Human cytochrome P450 (P450) enzymes exhibit remarkable diversity in their substrate specificities, participating in oxidation reactions of a wide range of xenobiotic drugs. Previously, we reported that alpha-naphthoflavone (ANF) is bound to the recombinant P450 1A2 tightly and stabilizes an overall enzyme conformation. The present study is designed to determine the type of P450 1A2 inhibition exerted by ANF, using two different substrates of P450 1A2, 7-ethoxycoumarin (EOC) and 7-ethoxyresorufin (EOR). ANF is generally known as a competitive inhibitor of the enzyme. However, in our tight-binding enzyme kinetics study, ANF acts as noncompetitive inhibitor in 7-ethoxycoumarin O-deethylation (ECOD) (K(i)=55.0 nM), but as competitive inhibitor in 7-ethoxyresorufin O-deethylation (EROD) (K(i)=1.4 nM). Based on homology modeling studies, ANF is positioned to bind to a hydrophobic cavity next to the active site where it may cause a direct effect on substrate binding. It is agreed with the predicted binding site of ANF in P450 3A4, in which ANF is rather known as a stimulating modulator. Our results suggest that ANF binds near the active site of P450 1A2 and exhibits differential inhibition mechanisms, possibly depending on the molecular structure of the substrate.

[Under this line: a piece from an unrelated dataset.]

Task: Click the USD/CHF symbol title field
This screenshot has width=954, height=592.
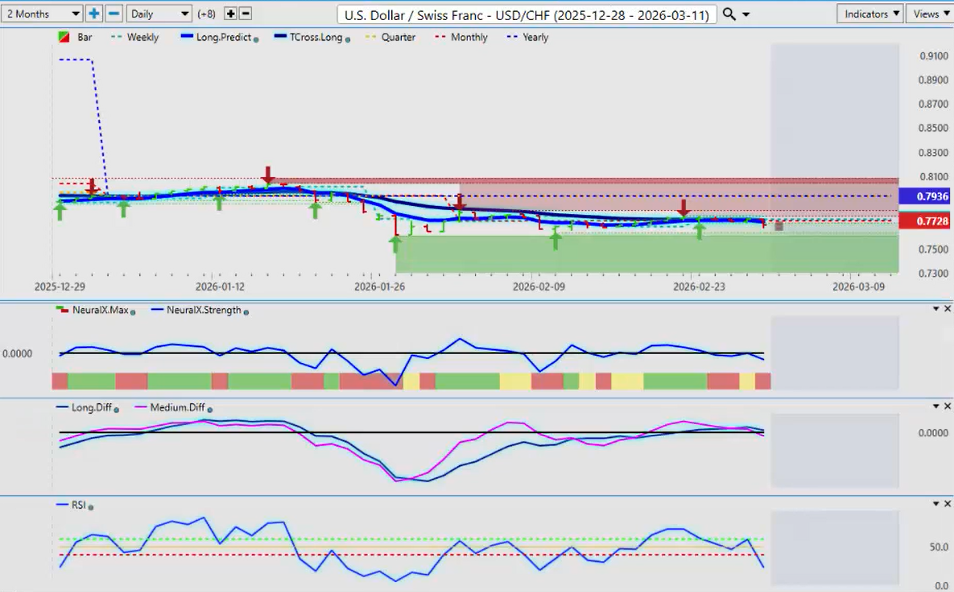Action: [x=527, y=15]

人类细胞色素P450(P450)酶在底物特异性方面表现出显著的多样性,参与多种外源性药物的氧化反应。此前,我们报道了α-萘黄酮(ANF)与重组P450 1A2紧密结合,并稳定了整个酶的构象。本研究旨在使用P450 1A2的两种不同底物7-乙氧基香豆素(EOC)和7-乙氧基试卤灵(EOR)来确定ANF对P450 1A2的抑制类型。ANF通常被认为是该酶的竞争性抑制剂。然而,在我们的紧密结合酶动力学研究中,ANF在7-乙氧基香豆素O-脱乙基化(ECOD)反应中表现为非竞争性抑制剂(K(i)=55.0 nM),但在7-乙氧基试卤灵O-脱乙基化(EROD)反应中表现为竞争性抑制剂(K(i)=1.4 nM)。基于同源建模研究,ANF位于活性位点旁边的疏水腔中,在那里它可能对底物结合产生直接影响。这与ANF在P450 3A4中的预测结合位点一致,在P450 3A4中,ANF更被认为是一种刺激调节剂。我们的结果表明,ANF结合在P450 1A2活性位点附近,并表现出不同的抑制机制,这可能取决于底物的分子结构。